Organizing the emerging COVID-19 literature
__author__ = 'Mark Graves'
TL;DR We have open-sourced a tool that uses topic modeling and interactive visualizations to help people identify important themes in the COVID-19 Open Research Dataset.
OverviewThe COVID-19 Open Research Dataset (CORD-19) was first released on March 16, 2020, and was most recently updated on April 3, 2020. We are releasing an NLP-powered tool to categorize the abstracts from the March 27 version of this dataset in the hopes of helping others explore the emerging literature. The tool organizes these scientific articles into 60 topics, based on their abstracts, to give a broad overview of the pandemic's rapidly expanding fields of study and to provide entry points into specific areas. Using the model, we have also derived a list of articles for each topic with links to the full articles (via PubMed and DOI), and we are releasing a visualization tool for the topics based upon pyLDAvis.
Relevant terms for each topic
This webpage shows the 50 most relevant terms for each of the 60 topics. Each column header is a link to a listing of articles predominantly about that topic.
For example, if one is interested in the comorbidity of diabetes, one can search for "diabetes" using the browser search function, and it will show up twice in the column for Topic 51 (which is the 51st most prevalent topic). Selecting the column header (active link) opens a new web page (this one) with the list of documents predominantly about this topic, where each row entry includes the article title, authors, and links to the full-text (if available). One can then skim the article titles or search again for the term in article titles.
The second entry point into our models is a topic modeling visualization tool, which shows a two-dimensional projection of the topic model's term vectors, where related topics are visually close to each other. More detailed instructions are in the Appendix at the end of the blog post.
For those analyzing the CORD-19 and related datasets, the Python notebooks used to generate the topic model are also available on our public Github repository.
We hope that these preliminary results may help others investigating COVID-19 from multiple perspectives. At Roam, we are using the organized articles to narrow down the literature to build more specific models based on supervised data. We plan to continue working to find additional ways to contribute to the ongoing global efforts, making additional results available when we believe they might be helpful.
Appendix: Instructions for CORD-19 abstract visualization tool
The horizontal axis of the graph (PC1) loosely organizes the current COVID-19 outbreak topics to the right, and prior related viral outbreaks to the left. The vertical axis loosely organizes the medical and clinical topics toward the upper part of the graph, and the molecular and cellular topics in the lower half of the graph.
For example, Topic 51 is immediately below the origin, as it captures articles about angiotensin-converting enzyme 2 (ACE2), which is overexpressed in diabetes and hypertension and is a receptor for the entry of SARS-CoV-2 and other coronaviruses into host cells.
In addition, there are several topics specific to foreign language articles, scientific publications, and some artifacts remaining from the text extraction process, which can be ignored and which a more curated topic modeling process could remove. Double-clicking on a topic (circle) also opens the list of articles for which it is most predominant.

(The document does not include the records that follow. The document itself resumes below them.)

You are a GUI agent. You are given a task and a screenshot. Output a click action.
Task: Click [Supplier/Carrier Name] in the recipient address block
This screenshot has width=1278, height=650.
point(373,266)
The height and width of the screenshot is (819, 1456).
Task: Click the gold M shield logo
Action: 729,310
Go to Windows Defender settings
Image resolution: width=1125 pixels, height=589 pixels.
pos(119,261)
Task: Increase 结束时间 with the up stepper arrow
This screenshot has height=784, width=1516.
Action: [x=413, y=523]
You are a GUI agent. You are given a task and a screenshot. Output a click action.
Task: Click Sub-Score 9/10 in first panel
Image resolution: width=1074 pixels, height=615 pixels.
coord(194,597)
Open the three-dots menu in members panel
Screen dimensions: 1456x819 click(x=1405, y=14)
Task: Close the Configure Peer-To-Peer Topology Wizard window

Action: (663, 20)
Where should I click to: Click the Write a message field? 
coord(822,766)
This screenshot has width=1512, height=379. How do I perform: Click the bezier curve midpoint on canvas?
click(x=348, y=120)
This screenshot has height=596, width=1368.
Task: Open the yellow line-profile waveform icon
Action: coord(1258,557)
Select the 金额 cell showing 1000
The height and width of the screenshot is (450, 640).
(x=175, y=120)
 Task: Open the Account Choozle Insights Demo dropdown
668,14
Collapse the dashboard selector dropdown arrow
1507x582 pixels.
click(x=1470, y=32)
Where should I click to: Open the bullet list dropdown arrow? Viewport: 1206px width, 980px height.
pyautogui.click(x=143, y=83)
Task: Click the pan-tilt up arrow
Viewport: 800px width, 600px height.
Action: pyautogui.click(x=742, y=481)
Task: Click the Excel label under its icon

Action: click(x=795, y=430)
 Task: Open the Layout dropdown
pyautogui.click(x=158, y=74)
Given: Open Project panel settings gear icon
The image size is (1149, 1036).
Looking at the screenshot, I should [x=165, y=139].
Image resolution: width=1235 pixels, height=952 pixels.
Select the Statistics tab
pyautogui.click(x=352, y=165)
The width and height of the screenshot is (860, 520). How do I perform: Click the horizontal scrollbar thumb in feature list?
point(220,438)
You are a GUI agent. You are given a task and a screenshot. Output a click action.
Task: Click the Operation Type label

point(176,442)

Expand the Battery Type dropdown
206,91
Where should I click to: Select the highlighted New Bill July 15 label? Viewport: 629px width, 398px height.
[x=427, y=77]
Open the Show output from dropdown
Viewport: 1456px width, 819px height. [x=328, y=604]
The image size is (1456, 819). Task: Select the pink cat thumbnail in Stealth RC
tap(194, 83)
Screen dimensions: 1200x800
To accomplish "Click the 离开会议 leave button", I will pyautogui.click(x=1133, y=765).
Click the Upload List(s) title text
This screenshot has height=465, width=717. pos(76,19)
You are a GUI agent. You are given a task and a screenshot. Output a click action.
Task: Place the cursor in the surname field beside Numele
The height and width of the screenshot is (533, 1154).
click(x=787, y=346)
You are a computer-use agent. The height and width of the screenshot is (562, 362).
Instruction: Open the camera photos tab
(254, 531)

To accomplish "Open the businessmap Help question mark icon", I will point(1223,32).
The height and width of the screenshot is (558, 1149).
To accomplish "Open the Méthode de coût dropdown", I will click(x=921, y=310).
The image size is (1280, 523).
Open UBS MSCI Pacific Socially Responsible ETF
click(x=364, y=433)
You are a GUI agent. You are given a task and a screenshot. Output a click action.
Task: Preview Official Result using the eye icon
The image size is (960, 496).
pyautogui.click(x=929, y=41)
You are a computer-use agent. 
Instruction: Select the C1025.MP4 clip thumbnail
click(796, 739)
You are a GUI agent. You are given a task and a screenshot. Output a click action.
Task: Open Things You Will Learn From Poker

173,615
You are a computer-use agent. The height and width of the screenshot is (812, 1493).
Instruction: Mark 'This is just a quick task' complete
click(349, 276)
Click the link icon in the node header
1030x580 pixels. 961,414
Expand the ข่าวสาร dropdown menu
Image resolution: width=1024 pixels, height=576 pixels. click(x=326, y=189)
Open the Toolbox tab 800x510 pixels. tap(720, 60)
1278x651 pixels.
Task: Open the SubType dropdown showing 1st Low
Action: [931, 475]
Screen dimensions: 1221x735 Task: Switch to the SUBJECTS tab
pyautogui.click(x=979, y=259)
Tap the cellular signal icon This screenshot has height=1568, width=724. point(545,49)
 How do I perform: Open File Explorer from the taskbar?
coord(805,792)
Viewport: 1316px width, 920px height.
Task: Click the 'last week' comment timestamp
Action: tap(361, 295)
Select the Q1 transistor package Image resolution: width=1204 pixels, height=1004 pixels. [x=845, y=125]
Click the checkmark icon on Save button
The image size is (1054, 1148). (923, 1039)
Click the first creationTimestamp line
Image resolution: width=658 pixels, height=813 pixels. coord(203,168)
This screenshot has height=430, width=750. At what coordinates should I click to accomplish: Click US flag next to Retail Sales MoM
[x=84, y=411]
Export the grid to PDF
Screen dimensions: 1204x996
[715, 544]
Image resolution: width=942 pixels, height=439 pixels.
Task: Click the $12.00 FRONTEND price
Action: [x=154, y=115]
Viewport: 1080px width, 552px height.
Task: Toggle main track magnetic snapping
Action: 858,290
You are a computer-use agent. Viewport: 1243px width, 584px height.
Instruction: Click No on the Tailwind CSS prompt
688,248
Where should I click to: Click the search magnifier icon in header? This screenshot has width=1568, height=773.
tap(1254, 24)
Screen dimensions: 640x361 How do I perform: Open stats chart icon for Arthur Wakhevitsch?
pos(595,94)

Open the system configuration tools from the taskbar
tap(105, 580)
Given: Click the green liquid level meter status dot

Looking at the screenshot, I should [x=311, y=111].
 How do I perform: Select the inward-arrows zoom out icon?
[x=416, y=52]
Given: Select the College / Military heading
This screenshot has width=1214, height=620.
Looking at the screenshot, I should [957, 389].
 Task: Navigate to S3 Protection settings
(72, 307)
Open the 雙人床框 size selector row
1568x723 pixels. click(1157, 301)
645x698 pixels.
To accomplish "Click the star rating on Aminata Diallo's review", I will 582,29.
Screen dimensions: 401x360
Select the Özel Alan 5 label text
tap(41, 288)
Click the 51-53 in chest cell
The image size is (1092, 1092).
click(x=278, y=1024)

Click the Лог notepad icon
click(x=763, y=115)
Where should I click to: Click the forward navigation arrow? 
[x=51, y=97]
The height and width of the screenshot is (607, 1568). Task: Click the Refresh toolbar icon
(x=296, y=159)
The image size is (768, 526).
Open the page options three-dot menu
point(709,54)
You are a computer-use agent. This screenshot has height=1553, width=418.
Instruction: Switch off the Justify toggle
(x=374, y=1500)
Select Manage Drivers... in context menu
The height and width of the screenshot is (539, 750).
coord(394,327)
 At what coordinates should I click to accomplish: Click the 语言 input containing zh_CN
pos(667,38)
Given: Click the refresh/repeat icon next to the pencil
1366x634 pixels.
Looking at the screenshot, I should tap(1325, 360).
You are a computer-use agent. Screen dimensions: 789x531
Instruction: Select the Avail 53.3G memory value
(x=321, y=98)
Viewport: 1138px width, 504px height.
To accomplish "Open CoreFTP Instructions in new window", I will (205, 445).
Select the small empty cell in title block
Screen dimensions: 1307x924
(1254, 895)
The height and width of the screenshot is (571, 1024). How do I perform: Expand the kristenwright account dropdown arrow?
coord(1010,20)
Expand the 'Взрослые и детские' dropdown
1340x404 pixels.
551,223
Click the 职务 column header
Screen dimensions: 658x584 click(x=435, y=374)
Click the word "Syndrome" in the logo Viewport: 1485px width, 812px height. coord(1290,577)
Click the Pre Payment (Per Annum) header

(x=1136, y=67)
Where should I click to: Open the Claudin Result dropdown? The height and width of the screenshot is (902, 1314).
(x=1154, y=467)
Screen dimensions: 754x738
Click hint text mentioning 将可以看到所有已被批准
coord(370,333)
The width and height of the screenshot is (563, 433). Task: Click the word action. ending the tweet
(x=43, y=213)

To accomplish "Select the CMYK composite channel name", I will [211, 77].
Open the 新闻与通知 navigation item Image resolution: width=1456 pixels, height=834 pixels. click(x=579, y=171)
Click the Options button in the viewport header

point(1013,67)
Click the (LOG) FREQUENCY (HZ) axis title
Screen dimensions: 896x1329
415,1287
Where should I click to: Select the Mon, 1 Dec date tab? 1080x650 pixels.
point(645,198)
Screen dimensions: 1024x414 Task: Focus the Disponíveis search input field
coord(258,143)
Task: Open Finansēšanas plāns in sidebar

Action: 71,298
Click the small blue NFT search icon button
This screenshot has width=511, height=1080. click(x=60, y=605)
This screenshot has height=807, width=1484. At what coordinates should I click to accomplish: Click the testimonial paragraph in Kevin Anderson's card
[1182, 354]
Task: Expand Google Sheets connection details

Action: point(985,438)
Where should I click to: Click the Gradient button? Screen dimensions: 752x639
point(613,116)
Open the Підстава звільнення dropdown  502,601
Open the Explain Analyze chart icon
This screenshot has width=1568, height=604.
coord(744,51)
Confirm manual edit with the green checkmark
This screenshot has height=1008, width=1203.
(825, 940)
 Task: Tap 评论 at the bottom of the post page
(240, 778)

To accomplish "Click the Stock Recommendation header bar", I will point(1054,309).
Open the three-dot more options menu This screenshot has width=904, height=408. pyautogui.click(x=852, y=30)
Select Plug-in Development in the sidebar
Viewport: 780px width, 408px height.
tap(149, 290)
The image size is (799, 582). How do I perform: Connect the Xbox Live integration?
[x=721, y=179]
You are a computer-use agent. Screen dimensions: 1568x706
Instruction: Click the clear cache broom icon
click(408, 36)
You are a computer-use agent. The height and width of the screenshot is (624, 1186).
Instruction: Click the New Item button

By default, the right panel of the visualization tool shows the most salient terms in all the abstracts, and selecting one of the topics on the left causes the right panel to show the most relevant terms in that topic (along with their frequency in that topic and in all abstracts).
In the upper right hand corner, a slider affects the relative weight placed on (i) the topic-specific probability of the term, in general, coming from the model (shown at the initial setting of λ=1) and (ii) the exclusivity of that term specifically to the topic (shown by moving the slider left to λ=0). A setting of λ between 0.4 and 0.6 generally leads to the easiest interpretation of the topic's conceptual meaning, and the web page of relevant terms per topic described in the body of the current post is generated with a λ=0.5.